@Erkrie
PlanDeRaccordement thanks, an interesting and very rare case where an xy person with swyer who does not produce ova and has some level of female (and male) reproduction structures, was able to give birth with donated eggs and HRT and considerable help from science. I don't believe this case is a reason however to remove all the language from around women, such as female, mother, particularly as legislation supports this person as a mother anyway.
Exactly.
The term used on the legislation is mother. Not woman. People with DSDs, transmen, etc are all legally covered. Not excluded.
It's my understanding that mother describes a person who gestates and gives birth. It's used in all sorts of other interwoven legislation like the children's act. And confers responsibility of the child, the initial responsibility, on the person who gives birth. That's what the word mother means legally, as far as I'm aware. It's to protect the child.
What struck the House of Lords was that during the debate about the bill and the specific maternity rights and how it would all be worked out, the word woman was used over 300 times. Whereas in the actual legislation it wasn't used once.

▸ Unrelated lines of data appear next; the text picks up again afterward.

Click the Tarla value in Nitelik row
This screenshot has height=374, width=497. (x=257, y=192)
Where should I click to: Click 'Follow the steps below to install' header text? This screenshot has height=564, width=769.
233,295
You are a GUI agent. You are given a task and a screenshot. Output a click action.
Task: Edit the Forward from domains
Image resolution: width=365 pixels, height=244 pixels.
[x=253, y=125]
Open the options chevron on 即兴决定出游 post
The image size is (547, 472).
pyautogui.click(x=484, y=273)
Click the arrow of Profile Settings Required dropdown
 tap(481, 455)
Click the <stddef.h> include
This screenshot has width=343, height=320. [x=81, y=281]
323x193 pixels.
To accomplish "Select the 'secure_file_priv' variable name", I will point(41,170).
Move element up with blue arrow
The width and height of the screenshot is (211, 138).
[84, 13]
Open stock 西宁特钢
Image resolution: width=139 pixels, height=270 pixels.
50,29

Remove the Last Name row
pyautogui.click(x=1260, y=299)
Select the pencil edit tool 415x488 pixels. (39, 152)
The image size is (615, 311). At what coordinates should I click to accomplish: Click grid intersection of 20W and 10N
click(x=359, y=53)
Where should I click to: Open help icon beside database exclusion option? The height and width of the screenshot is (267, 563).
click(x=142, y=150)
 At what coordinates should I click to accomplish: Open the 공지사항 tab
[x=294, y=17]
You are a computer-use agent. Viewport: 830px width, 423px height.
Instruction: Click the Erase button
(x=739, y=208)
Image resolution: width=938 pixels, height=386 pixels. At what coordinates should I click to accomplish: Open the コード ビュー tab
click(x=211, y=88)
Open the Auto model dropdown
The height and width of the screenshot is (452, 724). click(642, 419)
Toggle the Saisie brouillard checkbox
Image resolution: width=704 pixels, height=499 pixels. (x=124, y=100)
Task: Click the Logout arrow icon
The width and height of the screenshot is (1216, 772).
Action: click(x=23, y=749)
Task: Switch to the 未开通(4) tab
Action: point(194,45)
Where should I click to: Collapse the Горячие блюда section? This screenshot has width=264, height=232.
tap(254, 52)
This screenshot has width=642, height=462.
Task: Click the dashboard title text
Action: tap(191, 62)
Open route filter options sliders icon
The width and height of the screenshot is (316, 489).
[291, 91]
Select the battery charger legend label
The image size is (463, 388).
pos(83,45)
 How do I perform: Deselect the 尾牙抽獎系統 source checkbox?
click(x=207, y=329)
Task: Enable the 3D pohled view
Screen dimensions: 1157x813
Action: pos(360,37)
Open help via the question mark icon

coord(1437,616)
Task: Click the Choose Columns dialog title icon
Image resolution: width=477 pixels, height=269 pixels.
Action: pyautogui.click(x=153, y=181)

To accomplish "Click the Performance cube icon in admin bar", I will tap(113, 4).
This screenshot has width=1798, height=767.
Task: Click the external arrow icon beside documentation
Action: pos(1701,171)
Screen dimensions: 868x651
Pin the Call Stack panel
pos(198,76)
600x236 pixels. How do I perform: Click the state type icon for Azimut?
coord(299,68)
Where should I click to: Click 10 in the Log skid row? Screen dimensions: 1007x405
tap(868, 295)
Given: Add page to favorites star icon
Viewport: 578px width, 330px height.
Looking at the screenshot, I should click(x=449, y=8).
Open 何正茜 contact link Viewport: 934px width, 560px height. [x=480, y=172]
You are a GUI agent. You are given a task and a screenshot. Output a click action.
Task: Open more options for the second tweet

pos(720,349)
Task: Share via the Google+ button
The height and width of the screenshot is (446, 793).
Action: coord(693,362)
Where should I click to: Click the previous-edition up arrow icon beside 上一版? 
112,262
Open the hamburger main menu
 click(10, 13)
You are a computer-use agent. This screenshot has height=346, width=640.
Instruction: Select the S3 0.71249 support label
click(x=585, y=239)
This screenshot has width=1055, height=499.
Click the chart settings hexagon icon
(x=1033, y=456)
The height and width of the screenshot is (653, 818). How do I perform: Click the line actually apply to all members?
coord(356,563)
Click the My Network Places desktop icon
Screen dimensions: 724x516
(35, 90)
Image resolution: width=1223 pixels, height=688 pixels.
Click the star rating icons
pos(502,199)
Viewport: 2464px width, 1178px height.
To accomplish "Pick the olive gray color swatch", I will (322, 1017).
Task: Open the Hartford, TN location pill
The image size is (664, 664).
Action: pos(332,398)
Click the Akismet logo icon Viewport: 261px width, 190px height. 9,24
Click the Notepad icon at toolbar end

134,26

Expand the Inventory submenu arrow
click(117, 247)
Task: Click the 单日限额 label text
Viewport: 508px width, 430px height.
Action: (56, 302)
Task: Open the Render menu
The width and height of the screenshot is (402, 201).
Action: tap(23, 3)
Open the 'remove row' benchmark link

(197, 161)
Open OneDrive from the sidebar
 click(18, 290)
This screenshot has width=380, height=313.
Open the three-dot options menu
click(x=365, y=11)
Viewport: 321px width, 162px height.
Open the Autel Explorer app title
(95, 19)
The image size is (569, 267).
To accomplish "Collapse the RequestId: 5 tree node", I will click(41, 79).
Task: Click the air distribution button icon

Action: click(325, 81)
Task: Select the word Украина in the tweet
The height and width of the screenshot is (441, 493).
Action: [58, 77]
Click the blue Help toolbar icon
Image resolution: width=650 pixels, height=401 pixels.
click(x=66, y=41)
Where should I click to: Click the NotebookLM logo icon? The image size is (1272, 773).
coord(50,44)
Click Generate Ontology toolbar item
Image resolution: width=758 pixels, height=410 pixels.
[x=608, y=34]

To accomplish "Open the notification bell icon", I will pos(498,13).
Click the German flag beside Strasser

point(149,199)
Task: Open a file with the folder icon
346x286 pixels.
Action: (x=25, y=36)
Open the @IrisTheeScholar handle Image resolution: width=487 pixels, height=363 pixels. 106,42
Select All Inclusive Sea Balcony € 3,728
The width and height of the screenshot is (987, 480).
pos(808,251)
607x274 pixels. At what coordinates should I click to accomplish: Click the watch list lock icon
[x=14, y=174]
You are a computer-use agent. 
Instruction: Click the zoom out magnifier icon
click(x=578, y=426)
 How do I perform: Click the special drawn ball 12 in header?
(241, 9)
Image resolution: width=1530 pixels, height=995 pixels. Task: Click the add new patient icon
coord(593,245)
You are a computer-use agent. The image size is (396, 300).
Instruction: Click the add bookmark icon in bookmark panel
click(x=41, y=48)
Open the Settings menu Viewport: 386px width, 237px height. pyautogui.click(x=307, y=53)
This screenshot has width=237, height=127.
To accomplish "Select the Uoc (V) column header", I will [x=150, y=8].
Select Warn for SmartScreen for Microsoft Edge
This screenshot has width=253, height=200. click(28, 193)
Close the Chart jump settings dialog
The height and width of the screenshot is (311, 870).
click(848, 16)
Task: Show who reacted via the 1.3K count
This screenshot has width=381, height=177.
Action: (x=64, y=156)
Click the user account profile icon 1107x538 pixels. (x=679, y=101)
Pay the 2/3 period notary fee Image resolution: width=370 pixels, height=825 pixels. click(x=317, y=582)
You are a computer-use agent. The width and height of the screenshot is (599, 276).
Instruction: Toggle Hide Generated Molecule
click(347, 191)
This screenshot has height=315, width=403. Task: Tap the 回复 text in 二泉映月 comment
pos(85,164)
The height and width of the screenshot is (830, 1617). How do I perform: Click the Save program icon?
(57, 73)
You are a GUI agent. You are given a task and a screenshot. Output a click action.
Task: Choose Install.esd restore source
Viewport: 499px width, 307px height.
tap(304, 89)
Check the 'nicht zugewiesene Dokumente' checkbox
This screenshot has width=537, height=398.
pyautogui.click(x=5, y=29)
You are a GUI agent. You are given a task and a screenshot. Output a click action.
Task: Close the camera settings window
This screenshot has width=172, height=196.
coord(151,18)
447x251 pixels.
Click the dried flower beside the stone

A prime example of everyone knowing which sex this involves, and the specific language being entirely necessary to discuss it, using that language to determine the scope of the bill, and then it being written out entirely.
I know it sounds simple, but the phrase if you can't see sex, you won't see sexism is entirely appropriate.
The idea that if you neutralise sex specific words, sexism will disappear, is patently untrue.
Because it's already happening. Men are women, women are men, and lots of people are neither. And all that happens is people that used to be called men get put in a female prison and attack the inmates. Or people that used to be called women no longer have fair political representation. Except now you've lost the words to describe it.